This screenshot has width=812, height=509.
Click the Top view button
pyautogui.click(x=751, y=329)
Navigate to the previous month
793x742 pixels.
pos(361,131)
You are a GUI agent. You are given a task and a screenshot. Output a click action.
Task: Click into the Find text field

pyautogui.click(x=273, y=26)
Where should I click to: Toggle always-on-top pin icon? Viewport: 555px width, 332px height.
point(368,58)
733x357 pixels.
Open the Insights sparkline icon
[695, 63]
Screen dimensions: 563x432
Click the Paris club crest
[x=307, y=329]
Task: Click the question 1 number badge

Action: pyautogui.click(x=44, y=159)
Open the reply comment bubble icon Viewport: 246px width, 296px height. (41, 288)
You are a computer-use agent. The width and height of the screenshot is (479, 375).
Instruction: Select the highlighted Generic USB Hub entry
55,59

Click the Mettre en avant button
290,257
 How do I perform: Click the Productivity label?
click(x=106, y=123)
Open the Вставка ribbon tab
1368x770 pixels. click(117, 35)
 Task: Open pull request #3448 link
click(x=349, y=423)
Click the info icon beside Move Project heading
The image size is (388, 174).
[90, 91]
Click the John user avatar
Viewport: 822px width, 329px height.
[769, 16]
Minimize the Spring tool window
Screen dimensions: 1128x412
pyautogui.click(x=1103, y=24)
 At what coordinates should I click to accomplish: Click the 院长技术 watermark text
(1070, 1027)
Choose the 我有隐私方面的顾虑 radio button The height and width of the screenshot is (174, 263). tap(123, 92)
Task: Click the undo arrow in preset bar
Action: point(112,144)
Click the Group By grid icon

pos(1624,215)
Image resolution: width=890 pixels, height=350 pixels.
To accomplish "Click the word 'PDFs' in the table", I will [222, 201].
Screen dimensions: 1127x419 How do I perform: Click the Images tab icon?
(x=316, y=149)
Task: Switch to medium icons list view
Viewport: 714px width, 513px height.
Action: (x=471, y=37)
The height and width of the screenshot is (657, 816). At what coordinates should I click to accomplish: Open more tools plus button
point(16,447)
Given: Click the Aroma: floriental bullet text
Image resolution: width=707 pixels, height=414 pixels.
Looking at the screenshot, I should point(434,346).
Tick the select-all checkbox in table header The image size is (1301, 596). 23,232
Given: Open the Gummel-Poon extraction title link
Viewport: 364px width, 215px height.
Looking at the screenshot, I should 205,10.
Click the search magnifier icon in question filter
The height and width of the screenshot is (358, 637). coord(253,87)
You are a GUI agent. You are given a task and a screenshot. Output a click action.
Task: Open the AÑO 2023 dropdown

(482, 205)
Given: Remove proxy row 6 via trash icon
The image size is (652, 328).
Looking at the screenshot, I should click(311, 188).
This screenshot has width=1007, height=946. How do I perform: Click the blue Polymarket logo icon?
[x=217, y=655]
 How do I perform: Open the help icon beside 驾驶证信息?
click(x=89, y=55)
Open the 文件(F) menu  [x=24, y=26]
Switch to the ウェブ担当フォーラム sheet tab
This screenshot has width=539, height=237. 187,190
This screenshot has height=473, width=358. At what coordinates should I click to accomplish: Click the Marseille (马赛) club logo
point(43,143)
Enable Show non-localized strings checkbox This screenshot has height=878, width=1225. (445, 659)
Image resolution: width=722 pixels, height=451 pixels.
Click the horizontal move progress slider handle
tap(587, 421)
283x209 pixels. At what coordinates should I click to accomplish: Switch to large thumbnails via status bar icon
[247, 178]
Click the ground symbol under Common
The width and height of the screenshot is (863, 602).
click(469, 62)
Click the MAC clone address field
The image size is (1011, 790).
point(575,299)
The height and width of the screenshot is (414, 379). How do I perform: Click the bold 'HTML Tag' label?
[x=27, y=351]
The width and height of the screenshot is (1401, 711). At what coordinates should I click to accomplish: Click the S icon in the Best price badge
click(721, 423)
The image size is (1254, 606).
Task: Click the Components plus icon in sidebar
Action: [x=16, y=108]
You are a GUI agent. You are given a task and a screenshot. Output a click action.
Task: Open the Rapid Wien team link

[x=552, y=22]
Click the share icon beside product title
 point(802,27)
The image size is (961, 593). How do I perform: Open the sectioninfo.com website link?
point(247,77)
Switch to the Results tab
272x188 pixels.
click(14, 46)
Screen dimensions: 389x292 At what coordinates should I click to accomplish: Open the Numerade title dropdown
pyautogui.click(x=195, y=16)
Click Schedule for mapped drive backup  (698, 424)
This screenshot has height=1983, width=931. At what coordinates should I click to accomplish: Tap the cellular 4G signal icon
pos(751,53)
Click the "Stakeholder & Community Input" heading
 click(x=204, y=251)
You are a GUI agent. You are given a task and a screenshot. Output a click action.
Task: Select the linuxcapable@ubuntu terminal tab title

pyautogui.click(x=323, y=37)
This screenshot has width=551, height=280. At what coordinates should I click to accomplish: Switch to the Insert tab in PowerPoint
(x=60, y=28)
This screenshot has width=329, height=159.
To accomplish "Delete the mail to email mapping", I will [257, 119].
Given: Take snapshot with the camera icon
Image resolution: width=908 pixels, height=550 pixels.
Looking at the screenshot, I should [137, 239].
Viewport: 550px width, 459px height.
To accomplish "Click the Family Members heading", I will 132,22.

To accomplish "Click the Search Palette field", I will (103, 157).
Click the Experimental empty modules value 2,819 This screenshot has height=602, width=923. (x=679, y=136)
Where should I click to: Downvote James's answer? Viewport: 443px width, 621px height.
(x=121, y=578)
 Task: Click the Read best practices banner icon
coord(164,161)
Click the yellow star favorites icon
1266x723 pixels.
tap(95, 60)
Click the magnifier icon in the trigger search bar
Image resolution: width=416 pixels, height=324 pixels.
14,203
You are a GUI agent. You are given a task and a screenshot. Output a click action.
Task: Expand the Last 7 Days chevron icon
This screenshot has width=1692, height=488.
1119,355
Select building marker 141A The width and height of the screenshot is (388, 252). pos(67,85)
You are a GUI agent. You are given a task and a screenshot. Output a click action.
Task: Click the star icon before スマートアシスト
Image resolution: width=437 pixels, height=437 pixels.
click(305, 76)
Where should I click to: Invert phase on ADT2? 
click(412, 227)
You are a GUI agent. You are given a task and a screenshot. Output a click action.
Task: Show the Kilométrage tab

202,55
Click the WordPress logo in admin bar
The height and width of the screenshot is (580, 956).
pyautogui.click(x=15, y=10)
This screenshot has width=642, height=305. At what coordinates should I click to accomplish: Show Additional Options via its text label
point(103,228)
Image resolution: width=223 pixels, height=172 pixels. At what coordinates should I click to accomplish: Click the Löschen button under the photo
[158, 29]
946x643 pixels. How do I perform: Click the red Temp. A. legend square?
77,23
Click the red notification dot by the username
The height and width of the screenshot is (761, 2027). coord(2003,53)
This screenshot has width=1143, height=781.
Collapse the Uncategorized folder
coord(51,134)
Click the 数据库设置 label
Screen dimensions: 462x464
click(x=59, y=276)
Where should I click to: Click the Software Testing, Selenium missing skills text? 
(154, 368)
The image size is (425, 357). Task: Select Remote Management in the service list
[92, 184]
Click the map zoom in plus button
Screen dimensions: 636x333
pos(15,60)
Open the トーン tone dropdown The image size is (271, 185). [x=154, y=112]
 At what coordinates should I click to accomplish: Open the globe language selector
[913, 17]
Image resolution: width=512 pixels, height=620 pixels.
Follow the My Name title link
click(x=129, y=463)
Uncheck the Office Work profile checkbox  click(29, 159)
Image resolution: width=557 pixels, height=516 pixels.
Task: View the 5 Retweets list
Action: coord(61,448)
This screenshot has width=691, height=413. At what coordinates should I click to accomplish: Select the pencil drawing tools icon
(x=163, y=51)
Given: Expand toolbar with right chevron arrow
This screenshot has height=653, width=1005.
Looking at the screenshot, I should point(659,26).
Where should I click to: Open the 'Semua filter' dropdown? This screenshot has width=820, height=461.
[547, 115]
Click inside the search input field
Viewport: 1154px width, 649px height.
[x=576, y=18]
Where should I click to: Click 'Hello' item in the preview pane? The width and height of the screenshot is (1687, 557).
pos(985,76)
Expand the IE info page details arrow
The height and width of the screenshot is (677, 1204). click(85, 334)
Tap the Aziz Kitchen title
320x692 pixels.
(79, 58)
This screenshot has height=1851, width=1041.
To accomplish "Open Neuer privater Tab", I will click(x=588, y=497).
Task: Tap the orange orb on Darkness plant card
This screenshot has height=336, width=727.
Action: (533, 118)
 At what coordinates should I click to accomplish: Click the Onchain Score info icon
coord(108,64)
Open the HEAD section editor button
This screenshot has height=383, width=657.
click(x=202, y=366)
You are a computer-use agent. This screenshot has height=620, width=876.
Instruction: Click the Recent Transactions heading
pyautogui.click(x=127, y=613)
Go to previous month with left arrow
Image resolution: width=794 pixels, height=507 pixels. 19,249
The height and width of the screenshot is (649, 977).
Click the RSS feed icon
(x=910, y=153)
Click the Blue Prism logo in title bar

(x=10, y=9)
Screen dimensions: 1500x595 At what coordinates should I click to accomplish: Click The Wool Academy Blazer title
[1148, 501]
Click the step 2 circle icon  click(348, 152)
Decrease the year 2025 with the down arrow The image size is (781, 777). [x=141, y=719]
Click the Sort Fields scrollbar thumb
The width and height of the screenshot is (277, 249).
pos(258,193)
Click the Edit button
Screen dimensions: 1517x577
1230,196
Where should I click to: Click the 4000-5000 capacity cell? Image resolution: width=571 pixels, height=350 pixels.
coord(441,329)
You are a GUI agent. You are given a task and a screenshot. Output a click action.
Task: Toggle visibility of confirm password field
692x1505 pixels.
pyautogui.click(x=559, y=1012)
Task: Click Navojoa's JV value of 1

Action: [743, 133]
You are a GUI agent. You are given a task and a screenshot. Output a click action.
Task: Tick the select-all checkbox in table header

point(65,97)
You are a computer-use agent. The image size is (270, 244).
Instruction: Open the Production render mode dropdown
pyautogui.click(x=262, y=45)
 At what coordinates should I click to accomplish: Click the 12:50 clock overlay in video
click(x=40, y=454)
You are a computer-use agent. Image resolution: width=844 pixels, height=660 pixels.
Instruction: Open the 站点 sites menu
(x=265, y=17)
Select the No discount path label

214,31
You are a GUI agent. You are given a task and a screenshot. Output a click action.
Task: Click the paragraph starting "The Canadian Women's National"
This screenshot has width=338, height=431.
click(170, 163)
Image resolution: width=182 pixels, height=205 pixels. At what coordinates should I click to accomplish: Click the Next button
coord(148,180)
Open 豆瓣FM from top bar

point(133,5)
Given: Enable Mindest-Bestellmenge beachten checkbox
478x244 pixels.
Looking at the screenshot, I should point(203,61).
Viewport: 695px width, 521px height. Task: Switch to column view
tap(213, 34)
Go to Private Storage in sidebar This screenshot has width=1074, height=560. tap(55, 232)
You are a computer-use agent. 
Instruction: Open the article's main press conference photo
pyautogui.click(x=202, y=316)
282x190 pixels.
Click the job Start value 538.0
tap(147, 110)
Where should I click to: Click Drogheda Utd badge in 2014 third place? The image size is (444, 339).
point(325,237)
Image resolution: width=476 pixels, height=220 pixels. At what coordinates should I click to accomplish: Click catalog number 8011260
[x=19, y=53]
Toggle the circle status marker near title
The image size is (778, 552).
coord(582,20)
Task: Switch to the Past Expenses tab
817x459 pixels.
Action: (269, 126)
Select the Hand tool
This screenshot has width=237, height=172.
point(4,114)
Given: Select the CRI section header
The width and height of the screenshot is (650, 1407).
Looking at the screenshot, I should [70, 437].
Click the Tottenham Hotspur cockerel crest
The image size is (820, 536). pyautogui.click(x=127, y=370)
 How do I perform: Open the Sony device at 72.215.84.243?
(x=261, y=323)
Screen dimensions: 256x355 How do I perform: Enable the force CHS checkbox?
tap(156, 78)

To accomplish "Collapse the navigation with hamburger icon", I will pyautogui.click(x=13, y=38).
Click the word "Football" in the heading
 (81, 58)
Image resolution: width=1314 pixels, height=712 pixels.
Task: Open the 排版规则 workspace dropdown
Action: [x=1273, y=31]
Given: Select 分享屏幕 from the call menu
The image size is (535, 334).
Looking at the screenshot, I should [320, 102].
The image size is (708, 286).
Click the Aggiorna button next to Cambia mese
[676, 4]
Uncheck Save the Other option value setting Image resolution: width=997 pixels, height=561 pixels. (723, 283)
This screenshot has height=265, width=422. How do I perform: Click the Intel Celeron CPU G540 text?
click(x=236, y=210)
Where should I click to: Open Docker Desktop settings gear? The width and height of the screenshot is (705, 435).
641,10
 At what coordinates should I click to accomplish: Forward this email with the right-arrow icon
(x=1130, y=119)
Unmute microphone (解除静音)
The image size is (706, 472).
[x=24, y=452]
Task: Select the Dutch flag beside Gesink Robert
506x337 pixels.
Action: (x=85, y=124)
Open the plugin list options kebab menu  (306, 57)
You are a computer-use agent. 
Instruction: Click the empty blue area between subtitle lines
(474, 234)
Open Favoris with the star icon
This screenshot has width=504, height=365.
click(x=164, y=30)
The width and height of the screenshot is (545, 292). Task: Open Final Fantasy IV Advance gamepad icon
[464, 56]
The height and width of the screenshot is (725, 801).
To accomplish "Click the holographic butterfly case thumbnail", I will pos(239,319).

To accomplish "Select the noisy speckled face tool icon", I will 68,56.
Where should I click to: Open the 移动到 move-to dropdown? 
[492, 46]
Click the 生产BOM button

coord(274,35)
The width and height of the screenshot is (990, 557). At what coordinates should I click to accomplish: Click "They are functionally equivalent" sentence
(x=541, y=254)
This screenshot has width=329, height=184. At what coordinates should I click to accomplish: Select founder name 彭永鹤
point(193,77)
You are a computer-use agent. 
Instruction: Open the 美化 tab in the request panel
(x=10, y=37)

^^^^^^^^

Task to carry out – Without adding anything, say how many lines in the listing above include the string "circle".

Task output – 2